Excellent explanation!

But then to explain the fact that the speed of light is always constant in a vaccuum you have to introduce "exotic" explanations.
If it is a wave which is not influenced by velocity of the source then stuff like "Aether" which is supposed to act as the medium and structure for light to propagate in would also have to be introduced.
The structure that space/vacuum is made up of isn't yet clearly understood on a quantum level.
ValeriaT
1 / 5 (4) Dec 15, 2012
In the Newtonian world, if you are in a spaceship moving at some speed, and you shine a flashlight forward, then the speed of the light leaving your flashlight will be C plus the speed of the spaceship
Such a thing happens at the water surface too: if you create a wave with paddle from the floating boat, the the speed of wave will not be the sum of speed of boat and the speed of paddle - it will remain speed of wave only.
baudrunner
1 / 5 (2) Dec 15, 2012
Spin *is* important. So is the presence of another gravity source.

Modelling a 2-dimensional plane of points and bringing those points together toward a threshold of proximity where the momentum of their mass continues their progress until that threshold is reached whereby the process bunches them all up into some conformation of which folding is determined by the attractive forces of other masses, until they are assembled into a patterned three dimensional polygon with a stable configuration.
Rohitasch
not rated yet Dec 16, 2012
...All black holes are Newtonian first, and nobody has ever proven otherwise.

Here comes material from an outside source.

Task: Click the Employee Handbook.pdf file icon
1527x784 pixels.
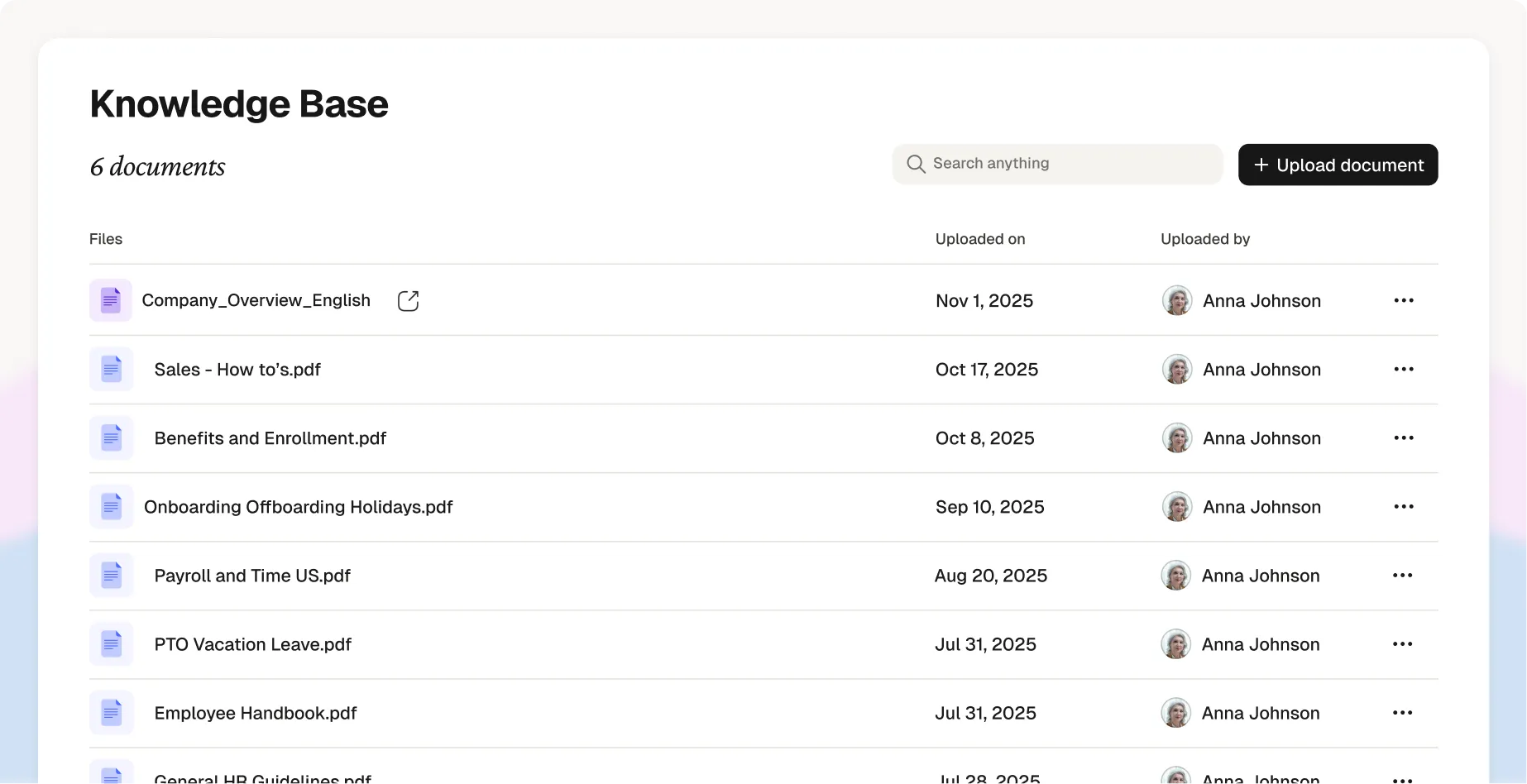Action: pos(111,712)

Whether or not they have relativistic effects on matter around them is irrelevant to the question of the physics that causes the black hole.


Newton's laws simply show that if escape velocity equals the speed of light, light can't escape a gravitational well. This description is not of a Black Hole. The most important feature of a Black Hole is that time intervals are stretched to tend towards infinity at the hole's horizon from the perspective of an observer in asymptotically flat space, ie, very far from the hole's horizon.
In the Newtonian description, distant observers see events taking place right next to the v=c limit as red shifted but at the same pace as they do in their labs: clocks don't slow down near the horizon at all. Therefore the observer doesn't have to wait forever for ticks of a falling clock to reach h' in Newtonian "Dark Stars", as those were called.
Lex Talonis
1 / 5 (3) Dec 17, 2012
Ahhh your all full of shit....

Black holes are just holes that have a coat of black paint on them.
NOM
5 / 5 (1) Dec 17, 2012
@Lex Tardonis
Ahhh your all full of shit....
That should be "you're all full of shit".

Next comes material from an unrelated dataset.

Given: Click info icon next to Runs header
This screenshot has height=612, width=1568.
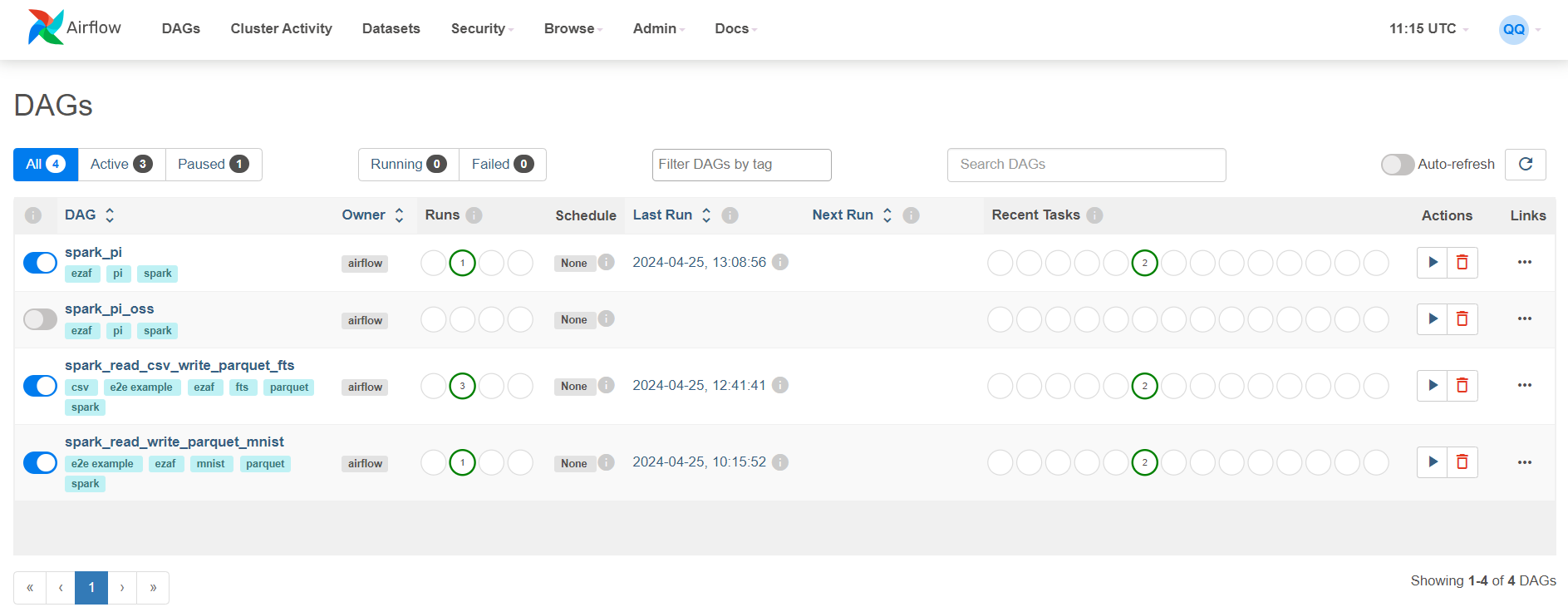Looking at the screenshot, I should (474, 215).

If you're going to troll, get it right.
Lex Talonis
1 / 5 (3) Dec 18, 2012
@NOM

Why? If what I do adds meaning and value to your otherwise worthless life, then why complain?
Tausch
1 / 5 (3) Dec 18, 2012
Das vollständige Schwarzschild-Modell bestehend aus der inneren Lösung und der äußeren Lösung beschreibt das Gravitationsfeld eines nichtrotierenden Sterns oder Planeten und lässt keine Spekulationen über Singularitäten wie Schwarze Löcher zu.
http://de.wikiped...d-Metrik


His real name was Karl Schwarzschild. - frajo


And the German Wikipedia version includes what is missing in the English translation:
The Schwarzchild model excludes speculation over whether black holes exist.

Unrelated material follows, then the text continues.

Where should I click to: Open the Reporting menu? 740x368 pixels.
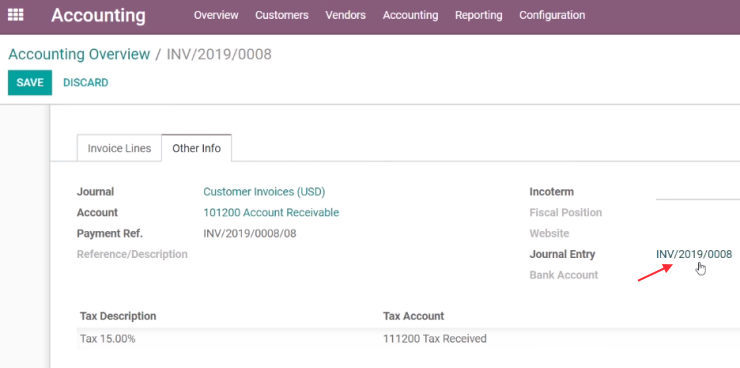pos(479,15)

And everyone knows if you don't give Americans something to play with they go ape shit and berserk.
So all Germans will encourage the Americans to continue to play with black holes. We know better than to upset the child by taking the toy away. It's bad enough you can't make waves - gravitationally.

Oh, and keeping with American tradition - it's a conspiracy. O.k.?
Now go play.
Tausch
1 / 5 (1) Dec 18, 2012
@Sean
Did you read the German Wikipedia version?